== Your task ==
From the first line to the last, output the material exactly.

== Source records ==
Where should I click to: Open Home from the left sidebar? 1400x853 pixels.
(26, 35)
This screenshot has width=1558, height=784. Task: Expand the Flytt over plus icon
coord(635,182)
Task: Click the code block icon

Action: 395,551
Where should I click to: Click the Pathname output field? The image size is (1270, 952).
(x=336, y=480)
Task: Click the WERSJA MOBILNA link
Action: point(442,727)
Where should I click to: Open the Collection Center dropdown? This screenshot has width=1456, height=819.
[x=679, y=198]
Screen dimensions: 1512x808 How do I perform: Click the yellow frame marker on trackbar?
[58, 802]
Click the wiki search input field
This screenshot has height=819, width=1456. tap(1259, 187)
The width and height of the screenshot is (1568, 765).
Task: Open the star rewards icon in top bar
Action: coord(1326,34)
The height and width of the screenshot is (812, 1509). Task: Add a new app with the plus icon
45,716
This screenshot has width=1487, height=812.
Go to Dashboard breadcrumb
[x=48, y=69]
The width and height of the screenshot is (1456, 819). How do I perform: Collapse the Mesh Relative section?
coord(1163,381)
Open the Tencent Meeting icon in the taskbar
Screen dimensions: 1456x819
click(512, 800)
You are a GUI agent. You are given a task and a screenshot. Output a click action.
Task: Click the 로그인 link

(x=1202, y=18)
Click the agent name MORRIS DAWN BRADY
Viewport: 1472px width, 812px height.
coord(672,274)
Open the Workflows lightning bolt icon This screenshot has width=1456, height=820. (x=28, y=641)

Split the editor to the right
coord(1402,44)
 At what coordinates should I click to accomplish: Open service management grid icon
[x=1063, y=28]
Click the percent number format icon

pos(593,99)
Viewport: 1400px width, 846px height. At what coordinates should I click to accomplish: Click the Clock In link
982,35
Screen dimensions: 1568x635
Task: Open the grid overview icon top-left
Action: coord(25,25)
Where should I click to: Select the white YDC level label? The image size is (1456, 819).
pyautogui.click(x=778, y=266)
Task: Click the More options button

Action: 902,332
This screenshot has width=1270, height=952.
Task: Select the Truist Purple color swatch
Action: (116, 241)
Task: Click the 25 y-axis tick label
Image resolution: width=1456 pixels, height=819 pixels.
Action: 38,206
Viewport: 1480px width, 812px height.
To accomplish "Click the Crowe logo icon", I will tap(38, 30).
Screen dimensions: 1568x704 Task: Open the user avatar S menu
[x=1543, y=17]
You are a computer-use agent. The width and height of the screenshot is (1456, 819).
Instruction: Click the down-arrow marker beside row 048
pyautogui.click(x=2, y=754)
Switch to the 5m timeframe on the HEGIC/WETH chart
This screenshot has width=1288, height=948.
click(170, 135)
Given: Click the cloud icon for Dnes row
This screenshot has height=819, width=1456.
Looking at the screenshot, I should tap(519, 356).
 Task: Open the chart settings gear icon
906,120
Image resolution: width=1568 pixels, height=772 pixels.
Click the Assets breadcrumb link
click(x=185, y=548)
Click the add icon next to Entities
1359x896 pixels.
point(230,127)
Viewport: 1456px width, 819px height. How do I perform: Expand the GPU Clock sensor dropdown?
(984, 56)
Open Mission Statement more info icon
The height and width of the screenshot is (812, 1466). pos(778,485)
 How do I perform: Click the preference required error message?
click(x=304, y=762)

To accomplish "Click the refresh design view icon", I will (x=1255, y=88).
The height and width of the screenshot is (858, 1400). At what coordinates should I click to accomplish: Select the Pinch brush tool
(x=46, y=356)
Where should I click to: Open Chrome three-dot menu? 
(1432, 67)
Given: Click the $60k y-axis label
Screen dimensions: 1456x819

== Result for this exercise ==
Where should I click to: Open Home from the left sidebar? 1400x853 pixels.
(26, 35)
This screenshot has width=1558, height=784. Task: Expand the Flytt over plus icon
coord(635,182)
Task: Click the code block icon

Action: 395,551
Where should I click to: Click the Pathname output field? The image size is (1270, 952).
(x=336, y=480)
Task: Click the WERSJA MOBILNA link
Action: point(442,727)
Where should I click to: Open the Collection Center dropdown? This screenshot has width=1456, height=819.
[x=679, y=198]
Screen dimensions: 1512x808 How do I perform: Click the yellow frame marker on trackbar?
[58, 802]
Click the wiki search input field
This screenshot has height=819, width=1456. tap(1259, 187)
The width and height of the screenshot is (1568, 765).
Task: Open the star rewards icon in top bar
Action: coord(1326,34)
The height and width of the screenshot is (812, 1509). Task: Add a new app with the plus icon
45,716
This screenshot has width=1487, height=812.
Go to Dashboard breadcrumb
[x=48, y=69]
The width and height of the screenshot is (1456, 819). How do I perform: Collapse the Mesh Relative section?
coord(1163,381)
Open the Tencent Meeting icon in the taskbar
Screen dimensions: 1456x819
click(512, 800)
You are a GUI agent. You are given a task and a screenshot. Output a click action.
Task: Click the 로그인 link

(x=1202, y=18)
Click the agent name MORRIS DAWN BRADY
Viewport: 1472px width, 812px height.
coord(672,274)
Open the Workflows lightning bolt icon This screenshot has width=1456, height=820. (x=28, y=641)

Split the editor to the right
coord(1402,44)
 At what coordinates should I click to accomplish: Open service management grid icon
[x=1063, y=28]
Click the percent number format icon

pos(593,99)
Viewport: 1400px width, 846px height. At what coordinates should I click to accomplish: Click the Clock In link
982,35
Screen dimensions: 1568x635
Task: Open the grid overview icon top-left
Action: coord(25,25)
Where should I click to: Select the white YDC level label? The image size is (1456, 819).
pyautogui.click(x=778, y=266)
Task: Click the More options button

Action: 902,332
This screenshot has width=1270, height=952.
Task: Select the Truist Purple color swatch
Action: (116, 241)
Task: Click the 25 y-axis tick label
Image resolution: width=1456 pixels, height=819 pixels.
Action: 38,206
Viewport: 1480px width, 812px height.
To accomplish "Click the Crowe logo icon", I will tap(38, 30).
Screen dimensions: 1568x704 Task: Open the user avatar S menu
[x=1543, y=17]
You are a computer-use agent. The width and height of the screenshot is (1456, 819).
Instruction: Click the down-arrow marker beside row 048
pyautogui.click(x=2, y=754)
Switch to the 5m timeframe on the HEGIC/WETH chart
This screenshot has width=1288, height=948.
click(170, 135)
Given: Click the cloud icon for Dnes row
This screenshot has height=819, width=1456.
Looking at the screenshot, I should tap(519, 356).
 Task: Open the chart settings gear icon
906,120
Image resolution: width=1568 pixels, height=772 pixels.
Click the Assets breadcrumb link
click(x=185, y=548)
Click the add icon next to Entities
1359x896 pixels.
point(230,127)
Viewport: 1456px width, 819px height. How do I perform: Expand the GPU Clock sensor dropdown?
(984, 56)
Open Mission Statement more info icon
The height and width of the screenshot is (812, 1466). pos(778,485)
 How do I perform: Click the preference required error message?
click(x=304, y=762)

To accomplish "Click the refresh design view icon", I will (x=1255, y=88).
The height and width of the screenshot is (858, 1400). At what coordinates should I click to accomplish: Select the Pinch brush tool
(x=46, y=356)
Where should I click to: Open Chrome three-dot menu? 
(1432, 67)
Given: Click the $60k y-axis label
Screen dimensions: 1456x819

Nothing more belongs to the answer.